Hyper-V failover cluster requirements include:

  • The SnapMirror active sync relationship must be in sync.

  • You cannot initiate a planned failover when a nondisruptive operation is in process. Nondisruptive operations include volume moves, aggregate relocations, and storage failovers.

  • The ONTAP Mediator must be configured, connected, and in quorum.

  • At least two Hyper-V cluster nodes on each site with the CPU processors belongs to the same CPU family to optimize the process of VM migration. CPUs should be CPUs with support for hardware-assisted virtualization and hardware-based Data Execution Prevention (DEP).

  • Hyper-V cluster nodes should be the same Active Directory Domain members to ensure resiliency.

  • Hyper-V Cluster nodes and NetApp Storage Nodes should be connected by redundant networks to avoid a single point of failure.

  • Shared storage, which can be accessed by all cluster nodes via iSCSI, Fibre Channel, or SMB 3.0 protocol.

Test Scenarios

There are many ways that trigger a failover on a host, storage or network.

Figure showing input/output dialog or representing written content

Hyper-V failed node or a site
  • Node failure
    A failover cluster node can take over the workload of a failed node, a process known as failover.
    Action: Power off a hyper-V node
    Expect result: The other node in the cluster will take over the workload. VMs will be migrated to the other node.

  • One site failure
    We can also fail the entire site and trigger the primary site failover to the mirror site:
    Action: Turn off both Hyper-V nodes on one site.
    Expect result: VMs on the primary site will migrate to the mirror site Hyper-V cluster because SnapMirror active sync symmetric active/active serves IO locally with bidirectional replication, no workload impact with zero RPO and zero RTO.
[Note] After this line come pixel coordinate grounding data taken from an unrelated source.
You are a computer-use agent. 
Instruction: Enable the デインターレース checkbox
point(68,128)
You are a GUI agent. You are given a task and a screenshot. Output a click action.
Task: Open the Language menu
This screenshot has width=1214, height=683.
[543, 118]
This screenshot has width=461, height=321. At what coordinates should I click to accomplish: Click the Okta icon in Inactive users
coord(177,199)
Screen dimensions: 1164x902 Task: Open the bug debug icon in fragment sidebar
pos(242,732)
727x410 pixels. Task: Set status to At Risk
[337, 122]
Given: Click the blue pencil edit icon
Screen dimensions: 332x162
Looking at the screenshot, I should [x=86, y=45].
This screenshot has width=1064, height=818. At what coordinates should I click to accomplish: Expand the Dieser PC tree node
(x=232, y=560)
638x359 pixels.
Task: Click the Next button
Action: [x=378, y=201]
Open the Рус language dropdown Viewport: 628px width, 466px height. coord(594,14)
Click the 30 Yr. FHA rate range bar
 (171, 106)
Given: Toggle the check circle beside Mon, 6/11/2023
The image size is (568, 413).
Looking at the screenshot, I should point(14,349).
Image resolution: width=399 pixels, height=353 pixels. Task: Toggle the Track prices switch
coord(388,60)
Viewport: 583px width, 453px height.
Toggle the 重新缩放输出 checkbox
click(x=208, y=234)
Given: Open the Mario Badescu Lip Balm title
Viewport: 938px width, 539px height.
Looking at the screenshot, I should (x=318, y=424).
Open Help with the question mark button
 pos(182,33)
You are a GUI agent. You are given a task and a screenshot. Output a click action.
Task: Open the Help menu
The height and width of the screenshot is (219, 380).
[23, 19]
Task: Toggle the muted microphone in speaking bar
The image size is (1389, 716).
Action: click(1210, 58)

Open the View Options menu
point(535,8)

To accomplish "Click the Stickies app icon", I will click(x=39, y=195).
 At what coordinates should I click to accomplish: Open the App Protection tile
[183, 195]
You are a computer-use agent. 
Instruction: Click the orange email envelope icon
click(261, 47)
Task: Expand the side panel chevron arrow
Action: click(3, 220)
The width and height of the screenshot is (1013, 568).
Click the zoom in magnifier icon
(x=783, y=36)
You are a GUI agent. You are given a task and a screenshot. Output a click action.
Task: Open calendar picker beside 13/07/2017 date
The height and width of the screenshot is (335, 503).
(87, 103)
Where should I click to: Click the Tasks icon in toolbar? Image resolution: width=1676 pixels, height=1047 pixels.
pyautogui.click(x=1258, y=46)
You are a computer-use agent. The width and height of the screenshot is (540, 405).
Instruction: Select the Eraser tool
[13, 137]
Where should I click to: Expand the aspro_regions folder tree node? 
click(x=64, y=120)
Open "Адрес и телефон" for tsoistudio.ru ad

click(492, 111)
Storage failure on one site
  • Offline volumes
    Action: cluster1::> volume offline vol1
    Expected results: ONTAP will detect the primary site volume offline, the cluster will communicate with the mediator and detect the state of the storage. Primary site hyper-V communicate with mirror site storage volume to achieve zero RPO and zero RTO.

  • Stop a SVM on primary site
    Action: Stop the iSCSI SVM
    Expected results: Hyper-v primary cluster has already connected to the mirrored site and with SnapMirror active sync symmetric active/active no workload impact with zero RPO and zero RTO.

Success criteria

During the tests, observe the following:

  • Observe the cluster’s behavior and ensure that services are transferred to the remaining nodes.

  • Check for any errors or service interruptions.

  • Ensure that the cluster can handle storage failures and continue operating.

  • Verify that database data remains accessible and that services continue to operate.

  • Verify that database data integrity is maintained.

  • Validate that specific applications can fail over to another node without user impact.

  • Verify that the cluster can balance load and maintain performance during and after a failover.

Summary

SnapMirror active sync can help multisite application data, for example, MSSQL and Oracle to be actively accessible and in sync across both sites. If a failure occurs, applications are immediately redirected to the remaining active site, with no loss of data and no loss of access.